Here the whole listing must be retyped exactly, with no line omitted.

--- Data provided ---

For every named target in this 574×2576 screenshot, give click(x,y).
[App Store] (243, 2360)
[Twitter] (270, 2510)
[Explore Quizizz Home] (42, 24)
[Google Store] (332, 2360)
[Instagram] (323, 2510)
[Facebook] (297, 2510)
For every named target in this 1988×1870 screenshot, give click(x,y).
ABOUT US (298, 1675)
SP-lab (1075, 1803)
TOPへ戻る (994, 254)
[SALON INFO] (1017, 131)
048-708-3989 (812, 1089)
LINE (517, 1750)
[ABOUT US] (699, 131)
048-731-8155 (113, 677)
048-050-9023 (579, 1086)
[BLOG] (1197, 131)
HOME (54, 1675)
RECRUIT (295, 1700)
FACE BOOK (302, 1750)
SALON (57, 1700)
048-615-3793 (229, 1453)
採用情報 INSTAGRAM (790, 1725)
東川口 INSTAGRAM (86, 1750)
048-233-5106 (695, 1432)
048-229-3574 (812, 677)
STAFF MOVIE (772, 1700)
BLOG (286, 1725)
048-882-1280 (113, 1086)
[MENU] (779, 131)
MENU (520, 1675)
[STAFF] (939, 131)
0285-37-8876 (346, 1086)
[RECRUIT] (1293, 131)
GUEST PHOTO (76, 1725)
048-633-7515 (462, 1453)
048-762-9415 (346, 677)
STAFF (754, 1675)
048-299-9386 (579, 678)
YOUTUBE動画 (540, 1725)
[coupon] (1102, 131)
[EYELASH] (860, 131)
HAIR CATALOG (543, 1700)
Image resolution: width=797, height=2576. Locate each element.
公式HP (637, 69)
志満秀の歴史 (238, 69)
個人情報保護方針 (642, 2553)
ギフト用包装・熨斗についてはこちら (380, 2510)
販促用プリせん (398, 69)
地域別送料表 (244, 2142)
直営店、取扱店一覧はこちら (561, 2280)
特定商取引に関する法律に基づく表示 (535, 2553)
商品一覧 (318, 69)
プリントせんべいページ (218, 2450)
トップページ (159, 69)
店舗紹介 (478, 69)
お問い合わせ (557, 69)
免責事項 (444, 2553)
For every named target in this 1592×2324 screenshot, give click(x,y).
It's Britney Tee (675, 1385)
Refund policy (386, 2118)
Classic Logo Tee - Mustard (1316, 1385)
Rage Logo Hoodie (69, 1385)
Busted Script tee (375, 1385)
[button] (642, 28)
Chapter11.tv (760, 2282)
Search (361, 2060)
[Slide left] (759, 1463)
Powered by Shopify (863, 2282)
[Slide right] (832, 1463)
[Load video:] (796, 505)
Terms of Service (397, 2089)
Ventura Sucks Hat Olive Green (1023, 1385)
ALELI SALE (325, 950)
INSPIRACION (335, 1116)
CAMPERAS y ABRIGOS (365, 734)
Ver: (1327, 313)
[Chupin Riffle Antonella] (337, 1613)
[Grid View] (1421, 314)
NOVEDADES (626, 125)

---

(Output for this exercise):
For every named target in this 574×2576 screenshot, give click(x,y).
[App Store] (243, 2360)
[Twitter] (270, 2510)
[Explore Quizizz Home] (42, 24)
[Google Store] (332, 2360)
[Instagram] (323, 2510)
[Facebook] (297, 2510)
For every named target in this 1988×1870 screenshot, give click(x,y).
ABOUT US (298, 1675)
SP-lab (1075, 1803)
TOPへ戻る (994, 254)
[SALON INFO] (1017, 131)
048-708-3989 (812, 1089)
LINE (517, 1750)
[ABOUT US] (699, 131)
048-731-8155 (113, 677)
048-050-9023 (579, 1086)
[BLOG] (1197, 131)
HOME (54, 1675)
RECRUIT (295, 1700)
FACE BOOK (302, 1750)
SALON (57, 1700)
048-615-3793 (229, 1453)
採用情報 INSTAGRAM (790, 1725)
東川口 INSTAGRAM (86, 1750)
048-233-5106 (695, 1432)
048-229-3574 (812, 677)
STAFF MOVIE (772, 1700)
BLOG (286, 1725)
048-882-1280 (113, 1086)
[MENU] (779, 131)
MENU (520, 1675)
[STAFF] (939, 131)
0285-37-8876 (346, 1086)
[RECRUIT] (1293, 131)
GUEST PHOTO (76, 1725)
048-633-7515 (462, 1453)
048-762-9415 (346, 677)
STAFF (754, 1675)
048-299-9386 (579, 678)
YOUTUBE動画 (540, 1725)
[coupon] (1102, 131)
[EYELASH] (860, 131)
HAIR CATALOG (543, 1700)
Image resolution: width=797, height=2576. Locate each element.
公式HP (637, 69)
志満秀の歴史 (238, 69)
個人情報保護方針 (642, 2553)
ギフト用包装・熨斗についてはこちら (380, 2510)
販促用プリせん (398, 69)
地域別送料表 (244, 2142)
直営店、取扱店一覧はこちら (561, 2280)
特定商取引に関する法律に基づく表示 (535, 2553)
商品一覧 (318, 69)
プリントせんべいページ (218, 2450)
トップページ (159, 69)
店舗紹介 (478, 69)
お問い合わせ (557, 69)
免責事項 (444, 2553)
For every named target in this 1592×2324 screenshot, give click(x,y).
It's Britney Tee (675, 1385)
Refund policy (386, 2118)
Classic Logo Tee - Mustard (1316, 1385)
Rage Logo Hoodie (69, 1385)
Busted Script tee (375, 1385)
[button] (642, 28)
Chapter11.tv (760, 2282)
Search (361, 2060)
[Slide left] (759, 1463)
Powered by Shopify (863, 2282)
[Slide right] (832, 1463)
[Load video:] (796, 505)
Terms of Service (397, 2089)
Ventura Sucks Hat Olive Green (1023, 1385)
ALELI SALE (325, 950)
INSPIRACION (335, 1116)
CAMPERAS y ABRIGOS (365, 734)
Ver: (1327, 313)
[Chupin Riffle Antonella] (337, 1613)
[Grid View] (1421, 314)
NOVEDADES (626, 125)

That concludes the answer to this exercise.